Covid-19

L’adozione di un Modello Organizzativo 231/01 allo stato attuale non è un obbligo di legge: tuttavia esistono delle normative locali che impongono, in alcuni, casi, l’adozione del Modello per contrarre con la Pubblica Amministrazione o per ricevere specifici accreditamenti.

Tra questi casi va certamente annoverata la Regione Lombardia, che richiede, in ambito sanitario, di dotarsi di un Modello 231 per l’accreditamento di strutture private di ricovero o case di cura.

Ebbene, tra gli enti particolarmente attenzionati dall’era Covid-19 vanno annoverate le strutture socio-sanitarie che, già particolarmente esposte alla commissione di un’ampia varietà di reati tra quelli previsti dal catalogo del D.lgs. 231/2001, si sono trovate a dover gestire, con esiti spesso non all’altezza delle aspettative, il fenomeno pandemico all’interno delle loro mura.

 

Le RSA alla prova del Covid-19

Gli onori della cronaca recente hanno acceso i riflettori sul sistema di gestione delle Residenze Sanitarie Assistenziali (RSA), ossia quelle strutture sanitarie abilitate ad ospitare, per un periodo variabile, persone che non possono essere assistite dai loro familiari o che abbisognano di cure mediche specifiche.

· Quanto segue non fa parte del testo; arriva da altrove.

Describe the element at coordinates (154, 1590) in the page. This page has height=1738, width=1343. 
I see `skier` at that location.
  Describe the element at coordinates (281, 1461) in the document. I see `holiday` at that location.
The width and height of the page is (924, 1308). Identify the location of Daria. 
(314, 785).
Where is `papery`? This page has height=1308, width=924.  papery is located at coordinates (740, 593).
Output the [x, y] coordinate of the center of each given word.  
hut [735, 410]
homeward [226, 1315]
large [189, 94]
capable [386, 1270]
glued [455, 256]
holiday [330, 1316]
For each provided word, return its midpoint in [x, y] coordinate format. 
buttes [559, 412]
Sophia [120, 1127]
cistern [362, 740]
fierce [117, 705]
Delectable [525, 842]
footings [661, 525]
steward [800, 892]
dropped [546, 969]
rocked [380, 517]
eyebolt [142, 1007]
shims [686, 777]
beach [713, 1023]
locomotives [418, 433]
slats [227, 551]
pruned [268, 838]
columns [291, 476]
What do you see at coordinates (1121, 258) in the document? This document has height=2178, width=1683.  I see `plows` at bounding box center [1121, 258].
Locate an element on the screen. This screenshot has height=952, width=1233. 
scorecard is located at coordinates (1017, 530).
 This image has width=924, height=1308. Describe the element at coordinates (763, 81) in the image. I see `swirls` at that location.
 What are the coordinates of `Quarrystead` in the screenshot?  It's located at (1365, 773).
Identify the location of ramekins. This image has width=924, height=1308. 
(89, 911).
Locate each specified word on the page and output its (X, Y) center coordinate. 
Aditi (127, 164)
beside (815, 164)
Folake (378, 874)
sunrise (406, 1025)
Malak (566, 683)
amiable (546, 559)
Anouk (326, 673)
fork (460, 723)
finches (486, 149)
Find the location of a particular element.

Accogliendo persone fragili, l’incidenza dei decessi per Covid-19 all’interno delle RSA è stata molto alta e questo ha indotto diverse autorità competenti ad iniziare procedimenti per individuare eventuali falle nella gestione.

Così come per tutte le altre aziende, anche le strutture sanitarie si sono trovate esposte a una doppia tipologia di rischi:

  • rischi diretti, legati alla gestione della sicurezza sul lavoro;
  • rischi indiretti, connessi più specificamente alla gestione dell’emergenza pandemica e ai rispettivi impatti sull’attività di impresa.

Indiscutibilmente, quindi, le strutture sanitarie si sono trovate a dover fronteggiare un nuovo contesto e, quindi, a dover strutturare nuove dinamiche aziendali.

L’Istituto Superiore della Sanità ha raccolto con un sondaggio le principali difficoltà manifestatesi in corso di pandemia individuandole, tra le altre, nella scarsità delle informazioni ricevute in merito alle procedure da svolgere per contenere l’infezione; nella mancanza di farmaci e di DPI; nella mancanza di copertura da parte del personale sanitario; dalle difficoltà di far eseguire i tamponi.

Il bagaglio di informazioni sinora raccolto dovrebbe orientare le strutture attive nel settore sanitario nell’adozione di presidi e strumenti di organizzazione aziendale idonei a prevenire alcune condotte a rischio reato (ad es. gestione e trattamento dei dati personali; gestione dei rapporti con le aziende farmaceutiche; gestione del piano di sicurezza sul lavoro; gestione degli approvvigionamenti di beni e servizi; e così via…).

 

Conclusioni

Ciò che allo stato è necessario per queste categorie di aziende è certamente l’adeguamento aziendale al metro delle novità ed urgenze dettate dalla pandemia ancora in corso e il cui andamento altalenante ha già ripetutamente messo sotto pressione proprio le strutture sanitarie.

Punto di partenza è certamente quello dell’intervento sui Modelli 231 già adottati: i rischi diretti e indiretti vanno inclusi nella mappatura che dovrebbe già contenere le categorie generali di gestione dei processi interessati.

Questo rappresenterebbe un modo per verificare l’idoneità del Modello già adottato, anche attraverso un controllo più stringente dell’Organismo di Vigilanza, chiamato a intensificare le verifiche sui processi a rischio.

Le strutture sanitarie che, invece, non si sono ancora dotate di un sistema di gestione e organizzazione dovrebbero approfittare dell’attuale calo dei contagi per dotarsi di misure di prevenzione che possano in qualche modo agevolare la gestione di futuri fattori di rischio, senza lasciarsi trovare impreparati.